白沣大约所有的用心都在他那个一提起来就乐呵呵的儿子身上。他儿子出生之前,白沣就随随便便的过日子,混个不大不小的官职,只要不辱没家族就行,实际上,因势利导之下,天下尽在他手。
“圣人可不能那么想我。”白沣认真的说道:“我可不是个奸佞。”
皇帝笑道:“我自然知道你不是奸佞。”
白沣当然不是奸佞,只怕很多人都会觉得他一声兢兢业业,可谓是表率。至于能力么,自然是挺强的,不过在能人辈出的历代白氏子里面隶属中等罢了。
但事实真的是这样的吗
当然不是,白沣任性,前提是他强大。他有资格,所以他想闲云野鹤就闲云野鹤,他想忠心恤国就忠心恤国,他想撂挑子就撂挑子,别人还不得不称赞他君子端方。
在这个世界也是一样,拿最公正的态度评价白沣,大都是一句“君子端方,温润如玉”,他不争权,不慕名。做得多,说的少,寡淡无欲,哪怕有泼天功劳也不过是常伴皇帝身侧罢了。这样的人,上至官场,下旨庶民,谁不喜欢
“白沣。”皇帝平静的叫他,但脸色极为难看。
白沣抬起头。
皇帝忍不住给了他一巴掌:“愣着做什么,你儿子要出生了。”
白沣恍然,随后乐颠颠的让婢女去喊接生婆。
看着白沣喜滋滋的脸,皇帝再也忍不住又扇了他几耳光。
几个产婆来的时候,面对的就是即将生产的公主剽悍不减的连扇清河郡公几耳光的场面,登时吓得一哆嗦。

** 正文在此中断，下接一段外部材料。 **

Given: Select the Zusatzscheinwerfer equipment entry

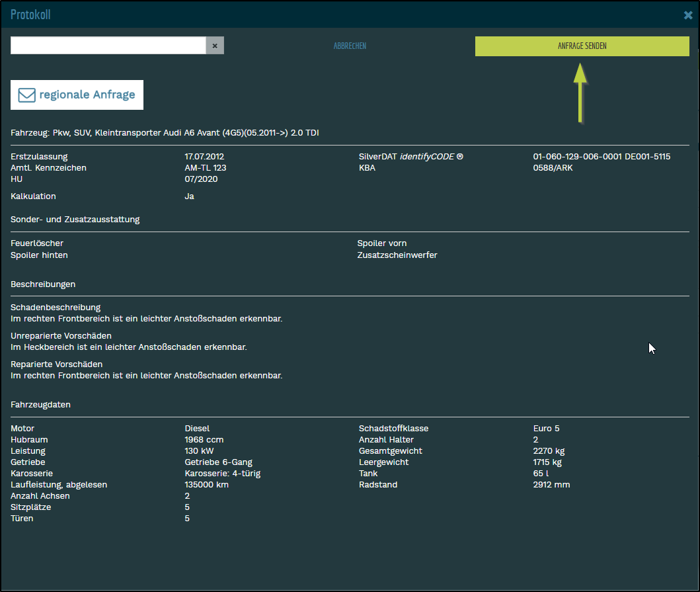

白沣面对杨广的时候楞,面对其他人可不楞:“傻站着干什么,没见到公主要生了吗”
皇帝听的公主二字,心中更是大恨,当即又是一耳光送上。
白沣一点都不生气,柔声道:“你要生气就继续扇好了。”
未来的一代明君杨芫就出生在这样剽悍不解释的耳光声中。
本来产房污秽,男人是不能进的。产婆有意要白沣回避,先别说白沣愿不愿意,晋阳公主咬着牙怒道:“白沣,你敢走试试看!”
白沣果断不敢走。
皇帝有力气打人的原因自然是他生孩子没怎么费力气,当初白沣的老婆生他的长子白蕙的时候疼得死去活来,差点要了命。皇帝却是轻轻松松的一炷香功夫生了一个大胖小子。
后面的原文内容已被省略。